ZU ERLEDIGENDE ARBEIT.
Schreib den Forumsverlauf zum Dienstrad-Leasing über Jobrad weiter, und zwar ab der Stelle, an der er aufhört.

VORGEGEBENER TEXT.
_ _ _ _ _
In Wirklichkeit wird es wohl etwas weniger sein. Und die Versicherung kommt ja noch oben drauf, das sind monatlich i.d.R 5 bis 10 Euro, je nach Wert des Rades (grob zwischen 2k und 4k Euro, plus minus).
Man kann aber sagen: Je höher das Bruttogehalt, desto mehr spart man am gleichen Rad netto. Ungerechte Welt.


----------



## Trekki (9. Juli 2016)

Mein Jobrad ist heute angekommen.
Nachdem das Eis beim Arbeitgeber gebrochen ist, ist die Abwicklung recht einfach
- Angebot vom Händler geholt
- Beim Arbeitgeber abgeben
- Daten an Jobrad übermitteln, Vertrag kommt zurück
- AG und ich Unterschreiben den Vertrag
- warten (hier: 5 Tage)

Mal schauen wie sich dies auf der Gehaltsabrechnung macht.


----------



## Trail Surfer (9. Juli 2016)

Glückwunsch!
Ich sag mal, je mehr de machst, desto weniger machts.


----------



## clmns. (10. Juli 2016)

@Trekki Wie hast du für das Votec ein Angebot bekommen? Hast du ein Händler der das verkauft oder nur das Angebot aus dem Internet ausgedruckt?!


----------



## MTB-News.de




----------



## Trekki (10. Juli 2016)

clmns. schrieb:


> @Trekki Wie hast du für das Votec ein Angebot bekommen?


Auf der Homepage von Jobrad sind die Links zu den Online Händlern gelistet
https://www.jobrad.org/fachhaendler/direktversender

Dort Fahrrad.de wählen, weil die votec vertreiben und Du landest auf dieser Seite
http://www.fahrrad.de/bikeleasing.html

Dort dann alles ausfüllen, abschicken und auf eine Email warten. Der Anhang dieser Email (oder auch die ganze - wie Du willst) geht dann an den Arbeitgeber.
Das Votec wird - wie die meisten Räder - ohne Pedale geliefert. Daher habe ich diese gleicht mitbestellt. Dies ist praktisch, evt. aber vom Preis her uninteressant weil immer der Listenpreis ins Leasing eingeht. Gerade bei solchen Zubehör ist der Listenpreis oft deutlich höher als der aufgerufene Preis.


----------



## SaimenV (25. April 2017)
_ _ _ _ _
GESAMMELTE DATEN.
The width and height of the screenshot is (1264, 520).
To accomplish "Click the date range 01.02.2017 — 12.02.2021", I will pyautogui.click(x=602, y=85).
_ _ _ _ _
ANTWORT ZUR AUFGABE.
Weiß jemand wie das mit Verschleißteilen oder Schäden am Rad durch einen Sturz o.ä. üblich ist? Bezahlt das der Arbeitgeber oder muss ich dafür aufkommen? Das Rad wird mir ja nur zur kostenlosen Benutzung überlassen, d.h. es gehört mir ja nicht.


----------



## Trekki (25. April 2017)

Bei meinem Jobrad muss ich selbst dafür aufkommen.


----------



## Arcbound (31. Juli 2017)

Mein Händler hat mir das letztens auch vorgeschlagen. Was ich mich noch frage: Wie sieht es denn mit der STVZO aus? Muss das Rad immer verkehrssicher sein?


----------



## SaimenV (31. Juli 2017)

Nein es muss nicht STVZO konform sein. Es muss nur ein Fahrrad sein. Ganz egal was.


----------



## Trekki (1. August 2017)

Der Arbeitgeber kann hier Einschränkungen machen. Frag ihn.


----------



## TheGoOn (2. August 2017)

Und genau diese greifen bei mir  mein Ag verlangt das das Fahrrad der StVO Norm entspricht. Also alles drum und dran. Ob das so wirklich auch von meinen Kollegen umgesetzt wird, wird sich zeigen. Liegt aber auch sicher an meinem Antrag den ich stellen musste.


----------



## fastclimber (2. August 2017)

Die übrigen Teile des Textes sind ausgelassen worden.